Дамаскин, глядя на него, загадочно улыбался.
— Нравится или не нравится — не в том суть.
— А в чем же?
— Жизнь вокруг ясна и проста, а вы ее зело усложняете. — Он чего-то недоговаривал. Да так и уходил.
Но однажды он увидел новый шишкинский пейзаж, и на лице его отразилось изумление — так хороши были деревья и травы, так свежо и чисто струился меж густых ветвей прозрачный утренний воздух.
— Ну как? — с насмешкой спросил Гине. Дамаскин не удостоил его взглядом, а Шишкину сказал:
— Вы, Иван Иванович, если хотите, можете пользоваться монастырскими лодками.
И даже вызвался сопровождать друзей в такие места, какие, быть может, и во сне им не виделись.
Надолго запомнились Шишкину эти поездки вдоль побережья Ладожского озера, в места нехоженые. Дамаскин оказался прав — таких уголков где-нибудь еще вряд ли сыщешь. На ровном месте вдруг поднимались причудливые с тысячелетними напластованиями скалы. И прямо на скалах росли деревья и травы, на мшистых боках огромных валунов мягкими, трепетными бликами переливалось солнце, и найти краски, подобные тем, что озаряли все вокруг, казалось непосильной задачей.
Они уезжали далеко, забирались в сумрачную глубину леса. Иногда перед ними открывались ровные, широкие дали, и сердце у Шишкина замирало от восторга и смутной печали. Он говорил:
— Саша, смотри, смотри, как это похоже на наше Закамье! Сто лет я уже дома не был.
Вечером садился за стол и писал родителям письмо: «…тут такая красота, а я зашел в тупик — как же ее выразить, какими красками и в какой форме?»

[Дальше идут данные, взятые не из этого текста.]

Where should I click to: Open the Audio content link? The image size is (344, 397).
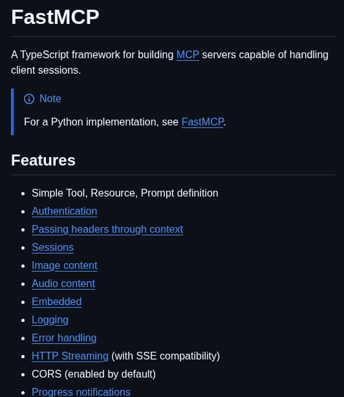63,284
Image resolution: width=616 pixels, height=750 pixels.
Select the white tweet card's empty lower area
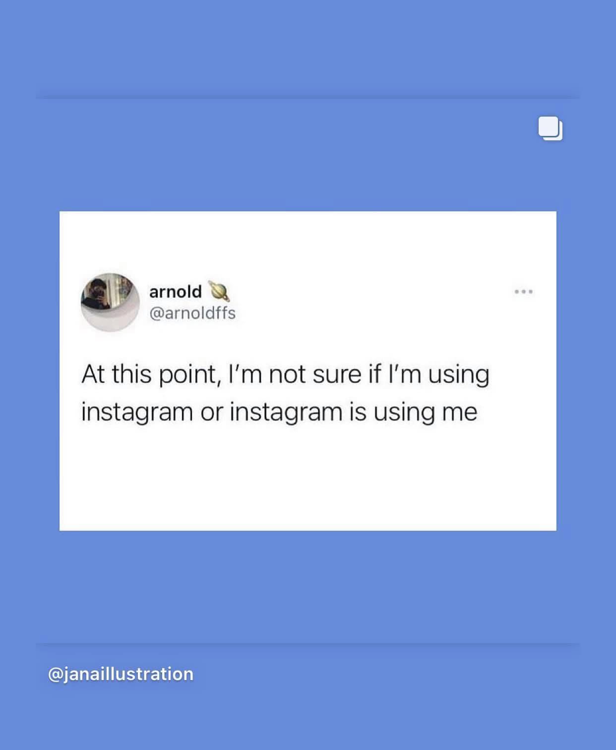(308, 479)
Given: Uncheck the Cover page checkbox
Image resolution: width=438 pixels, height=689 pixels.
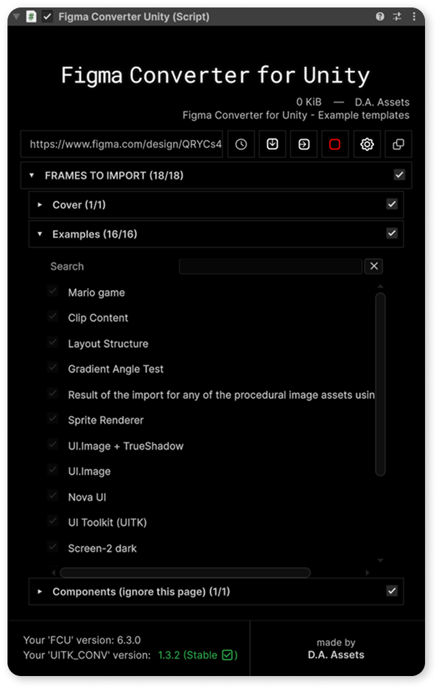Looking at the screenshot, I should tap(392, 205).
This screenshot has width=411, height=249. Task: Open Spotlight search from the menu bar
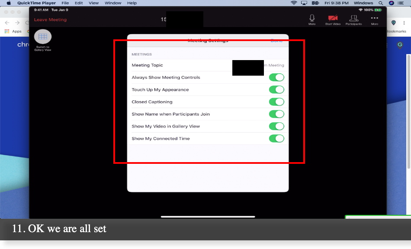[381, 3]
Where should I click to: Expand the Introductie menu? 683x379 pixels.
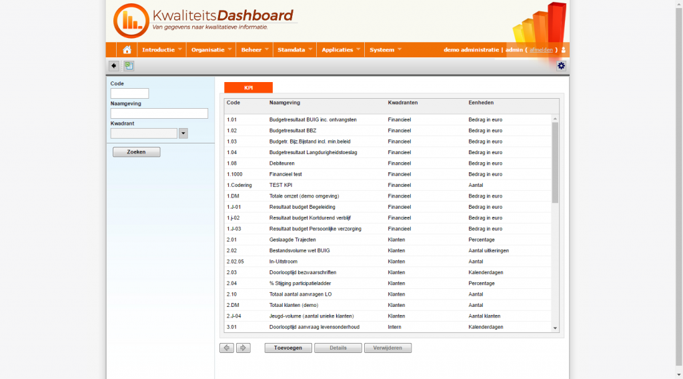pyautogui.click(x=162, y=50)
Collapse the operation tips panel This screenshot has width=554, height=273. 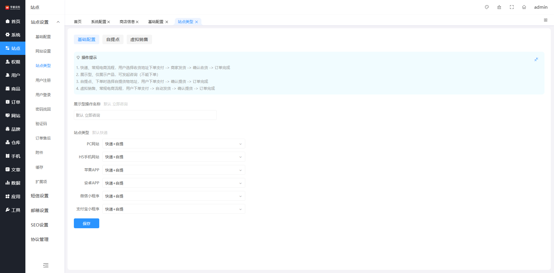536,59
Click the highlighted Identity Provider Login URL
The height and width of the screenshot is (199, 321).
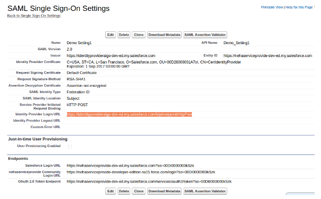[129, 114]
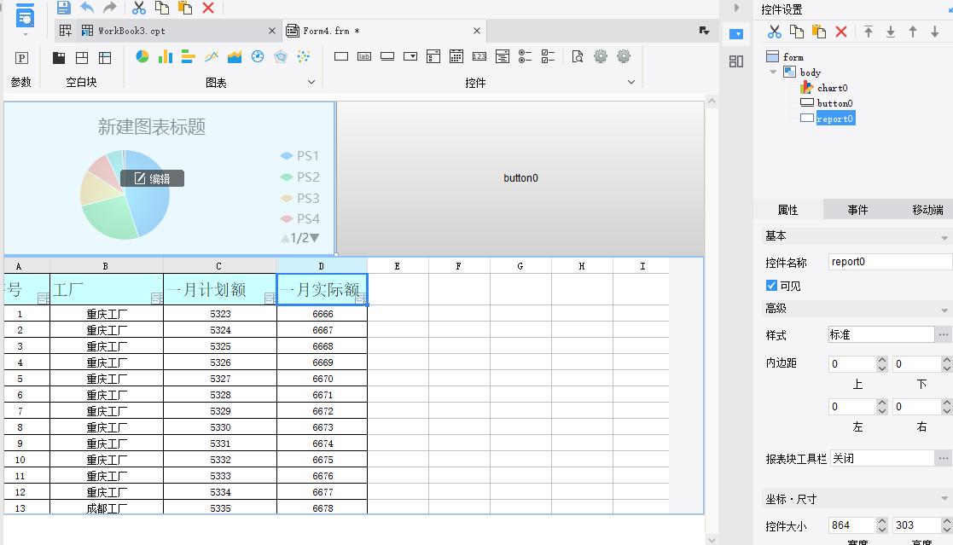Click the 控件名称 input field
This screenshot has width=953, height=545.
(x=891, y=262)
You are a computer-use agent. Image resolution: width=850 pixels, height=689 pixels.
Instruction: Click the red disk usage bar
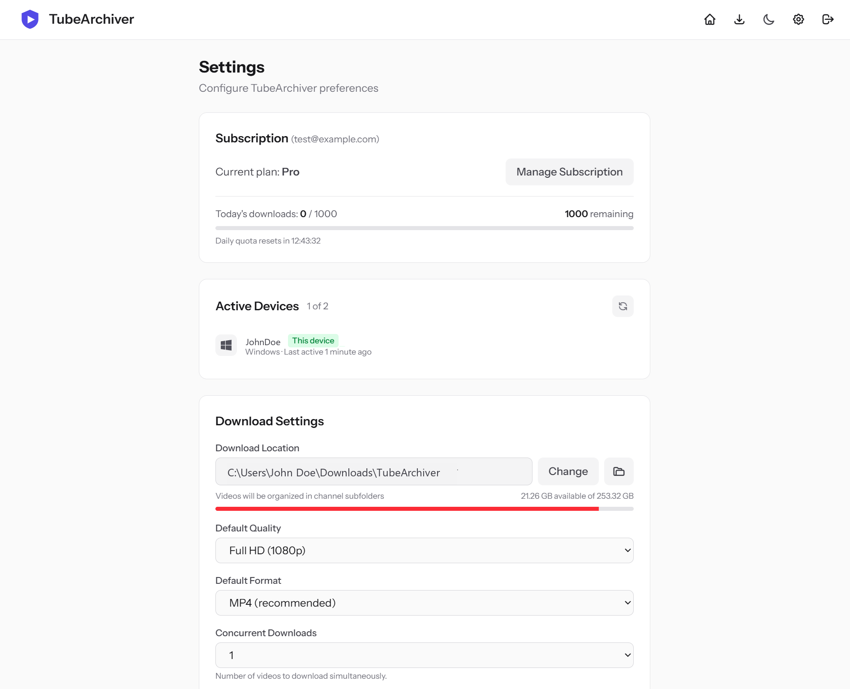click(407, 509)
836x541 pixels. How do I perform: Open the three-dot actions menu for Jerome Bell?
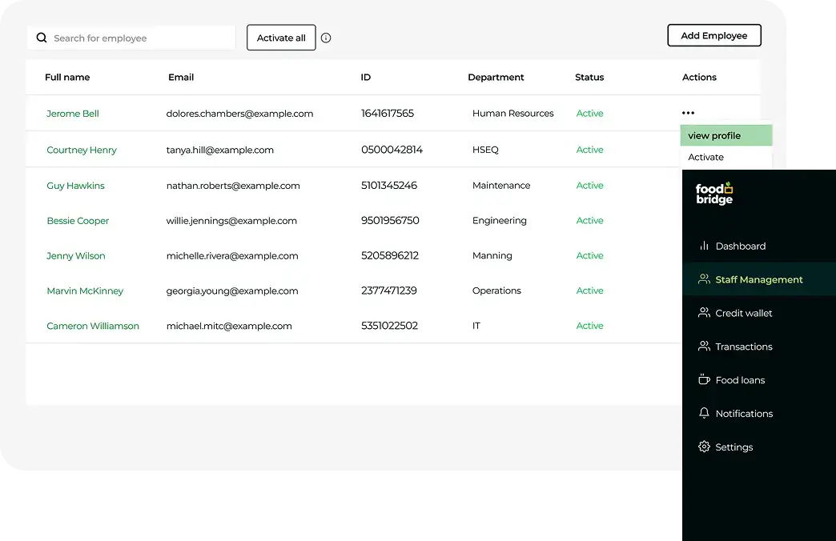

Впервые он попробовал работать пером. Ему казалось, что необычный валаамский пейзаж требует и особо тонкой передачи в рисунке.
Однажды с Ладоги налетел сильный ветер. Деревья зашумели. Пронеслась низом, по-над самой травой, какая-то птица, мелькнула и скрылась, будто привидение. Гине плотно притворил окна. Стало темно и тревожно. Что-то трещало, ухало, звенело в саду.
— А я думал, здесь вечный покой и тишина.
— Буря великолепная! — воскликнул Гине. — Хочешь, пойдем смотреть на Ладогу, там сейчас, наверное, такое творится! Пойдем.
— А что! — загорелся Шишкин. — Пойдем.
Они выскочили во двор, ветер едва не сбил их с ног.
— Держи-ись! — кричал Гине. Пригибаясь, побежали через монастырский сад, здесь стоял сплошной шум и свист.
Совсем рядом что-то грохнуло — не то справа, не то слева, не то где-то впереди. Они остановились и вдруг увидели, как огромный клен медленно и неестественно стал клониться прямо на них, заваливаясь верхушкой все быстрее и быстрее.
— Берегись! — Позже так и не смогли вспомнить, кто первым крикнул «Берегись!»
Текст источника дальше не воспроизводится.